X

Information, tips, tricks and sample code for Big Data Warehousing in an autonomous, cloud-driven world

Oracle SQL Developer & Data Modeler Support for Oracle Big Data SQL

Martin Gubar
Director Product Management

Oracle
SQL Developer and Data Modeler
(version 4.0.3) now support Hive andOracle
Big Data SQL
.  The tools allow you to connect to Hive, use the
SQL Worksheet to query, create and alter Hive tables, and automatically generate Big Data SQL-enabled Oracle external tables that dynamically
access data sources defined in the Hive metastore.  

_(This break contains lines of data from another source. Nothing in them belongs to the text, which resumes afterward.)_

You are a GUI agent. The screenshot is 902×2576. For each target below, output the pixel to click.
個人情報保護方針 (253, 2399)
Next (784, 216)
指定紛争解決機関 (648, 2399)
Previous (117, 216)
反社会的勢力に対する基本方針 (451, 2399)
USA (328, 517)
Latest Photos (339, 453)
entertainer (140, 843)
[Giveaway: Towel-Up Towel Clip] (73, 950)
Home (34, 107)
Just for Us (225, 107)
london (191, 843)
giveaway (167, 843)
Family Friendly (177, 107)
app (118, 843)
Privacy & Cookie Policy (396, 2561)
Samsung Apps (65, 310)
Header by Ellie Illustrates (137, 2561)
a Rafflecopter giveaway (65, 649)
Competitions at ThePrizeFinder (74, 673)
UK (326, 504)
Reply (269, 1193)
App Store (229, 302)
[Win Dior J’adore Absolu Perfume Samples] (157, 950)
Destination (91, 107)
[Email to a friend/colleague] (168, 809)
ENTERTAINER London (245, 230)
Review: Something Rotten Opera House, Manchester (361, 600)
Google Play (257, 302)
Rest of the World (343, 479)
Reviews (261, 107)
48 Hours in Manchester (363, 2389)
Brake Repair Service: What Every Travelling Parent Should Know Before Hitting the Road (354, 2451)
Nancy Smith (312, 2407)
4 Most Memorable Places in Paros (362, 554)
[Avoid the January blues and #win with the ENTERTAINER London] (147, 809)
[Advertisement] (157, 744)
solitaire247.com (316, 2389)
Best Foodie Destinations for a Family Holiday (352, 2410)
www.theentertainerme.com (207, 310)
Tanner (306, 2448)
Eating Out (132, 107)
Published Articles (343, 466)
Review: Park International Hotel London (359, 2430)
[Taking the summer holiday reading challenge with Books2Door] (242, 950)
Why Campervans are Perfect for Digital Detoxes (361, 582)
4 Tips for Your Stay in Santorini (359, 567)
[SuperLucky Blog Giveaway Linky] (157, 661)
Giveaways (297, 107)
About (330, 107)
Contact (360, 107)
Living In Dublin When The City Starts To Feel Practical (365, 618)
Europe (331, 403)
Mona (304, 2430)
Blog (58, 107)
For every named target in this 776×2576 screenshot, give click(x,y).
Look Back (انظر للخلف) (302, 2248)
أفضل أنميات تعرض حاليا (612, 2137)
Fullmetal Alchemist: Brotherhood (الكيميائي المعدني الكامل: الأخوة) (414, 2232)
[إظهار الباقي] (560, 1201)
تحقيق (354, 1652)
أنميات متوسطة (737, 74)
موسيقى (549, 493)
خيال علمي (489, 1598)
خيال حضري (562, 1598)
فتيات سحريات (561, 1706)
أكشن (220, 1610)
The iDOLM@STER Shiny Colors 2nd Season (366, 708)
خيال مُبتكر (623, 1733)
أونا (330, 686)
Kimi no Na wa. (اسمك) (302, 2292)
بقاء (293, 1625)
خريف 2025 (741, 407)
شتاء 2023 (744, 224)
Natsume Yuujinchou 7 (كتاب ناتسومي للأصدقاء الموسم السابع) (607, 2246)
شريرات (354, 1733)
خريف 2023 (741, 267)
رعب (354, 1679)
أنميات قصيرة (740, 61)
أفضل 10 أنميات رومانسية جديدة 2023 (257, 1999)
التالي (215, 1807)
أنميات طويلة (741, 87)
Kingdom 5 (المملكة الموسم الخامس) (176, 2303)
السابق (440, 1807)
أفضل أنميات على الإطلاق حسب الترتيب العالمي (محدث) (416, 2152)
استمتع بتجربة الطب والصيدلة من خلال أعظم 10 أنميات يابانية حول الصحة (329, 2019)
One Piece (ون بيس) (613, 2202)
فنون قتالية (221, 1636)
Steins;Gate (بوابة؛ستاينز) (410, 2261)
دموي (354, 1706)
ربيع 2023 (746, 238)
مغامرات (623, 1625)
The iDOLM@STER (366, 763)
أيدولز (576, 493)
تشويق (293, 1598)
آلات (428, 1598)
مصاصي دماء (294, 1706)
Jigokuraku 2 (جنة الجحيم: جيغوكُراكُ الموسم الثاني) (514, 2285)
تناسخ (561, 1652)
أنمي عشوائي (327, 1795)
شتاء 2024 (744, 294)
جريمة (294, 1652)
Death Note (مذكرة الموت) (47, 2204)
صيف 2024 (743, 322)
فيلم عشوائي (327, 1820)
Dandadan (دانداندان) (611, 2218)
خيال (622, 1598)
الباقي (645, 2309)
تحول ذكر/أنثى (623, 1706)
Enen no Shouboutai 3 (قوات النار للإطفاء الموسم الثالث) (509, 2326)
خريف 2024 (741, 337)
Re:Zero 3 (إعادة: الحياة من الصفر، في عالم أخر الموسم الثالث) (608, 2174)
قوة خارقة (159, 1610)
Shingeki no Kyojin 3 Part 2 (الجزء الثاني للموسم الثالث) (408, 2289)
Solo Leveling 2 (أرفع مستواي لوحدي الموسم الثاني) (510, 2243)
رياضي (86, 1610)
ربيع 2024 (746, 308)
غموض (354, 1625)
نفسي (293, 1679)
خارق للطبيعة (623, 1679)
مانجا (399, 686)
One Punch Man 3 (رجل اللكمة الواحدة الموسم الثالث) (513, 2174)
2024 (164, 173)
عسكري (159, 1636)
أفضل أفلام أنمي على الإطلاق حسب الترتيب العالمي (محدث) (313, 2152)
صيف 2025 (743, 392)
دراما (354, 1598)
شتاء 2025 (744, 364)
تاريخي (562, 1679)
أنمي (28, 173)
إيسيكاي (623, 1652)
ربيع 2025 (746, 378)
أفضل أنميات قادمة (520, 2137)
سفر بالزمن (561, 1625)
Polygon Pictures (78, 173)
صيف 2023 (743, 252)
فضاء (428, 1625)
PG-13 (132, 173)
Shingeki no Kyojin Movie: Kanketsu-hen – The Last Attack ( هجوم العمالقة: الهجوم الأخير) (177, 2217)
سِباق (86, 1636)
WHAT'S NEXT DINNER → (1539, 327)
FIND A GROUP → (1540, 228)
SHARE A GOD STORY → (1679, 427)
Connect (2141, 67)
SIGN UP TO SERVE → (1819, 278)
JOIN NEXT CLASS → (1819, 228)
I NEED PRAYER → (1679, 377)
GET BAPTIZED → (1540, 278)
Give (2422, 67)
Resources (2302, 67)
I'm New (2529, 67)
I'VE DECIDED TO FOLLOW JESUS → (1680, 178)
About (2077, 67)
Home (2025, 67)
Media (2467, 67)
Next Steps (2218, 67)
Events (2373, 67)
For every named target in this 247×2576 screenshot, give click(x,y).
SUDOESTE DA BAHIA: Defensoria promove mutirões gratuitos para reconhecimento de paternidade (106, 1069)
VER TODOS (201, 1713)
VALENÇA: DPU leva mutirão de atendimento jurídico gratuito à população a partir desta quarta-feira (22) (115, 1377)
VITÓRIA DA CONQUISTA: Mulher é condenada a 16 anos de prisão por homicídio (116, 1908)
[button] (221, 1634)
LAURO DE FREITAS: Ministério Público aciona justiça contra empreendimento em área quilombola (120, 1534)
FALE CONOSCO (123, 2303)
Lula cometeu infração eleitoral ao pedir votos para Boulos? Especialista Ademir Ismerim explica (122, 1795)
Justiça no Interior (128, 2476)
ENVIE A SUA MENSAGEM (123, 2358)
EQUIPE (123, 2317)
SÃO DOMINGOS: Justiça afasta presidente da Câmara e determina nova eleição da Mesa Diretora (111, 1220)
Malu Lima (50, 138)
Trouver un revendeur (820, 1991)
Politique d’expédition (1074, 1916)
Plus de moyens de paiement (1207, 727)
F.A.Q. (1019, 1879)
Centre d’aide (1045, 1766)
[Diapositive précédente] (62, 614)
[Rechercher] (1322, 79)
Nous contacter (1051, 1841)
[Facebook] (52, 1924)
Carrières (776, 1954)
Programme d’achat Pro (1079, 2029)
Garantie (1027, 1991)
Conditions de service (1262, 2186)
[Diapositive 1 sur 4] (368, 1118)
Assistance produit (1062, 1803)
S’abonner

Let's take a look at what it takes to get started and then preview this
new capability.

Setting up Connections to Hive

The first thing you need to do is set up a JDBC connection to Hive. 
Follow these steps to set up the connection:

Download and Unzip JDBC Drivers

Cloudera provides high performance JDBC drivers that are required for
connectivity:

  • Download the Hive Drivers from the Cloudera
    Downloads
    page to a local directory
  • Unzip the archive
    • unzip hive_jdbc_2.5.15.1040.zip
  • Three zip files are contained within the archive.  Unzip the JDBC4
    archive to a target directory that is accessible to SQL Developer (e.g. /home/oracle/jdbc below): 
    • unzip Cloudera_HiveJDBC4_2.5.15.1040.zip -d /home/oracle/jdbc/
    • Note: you will get an error when attempting to open a Hive connection in SQL Developer if you use a different JDBC version. Ensure you use JDBC4 and not JDBC41.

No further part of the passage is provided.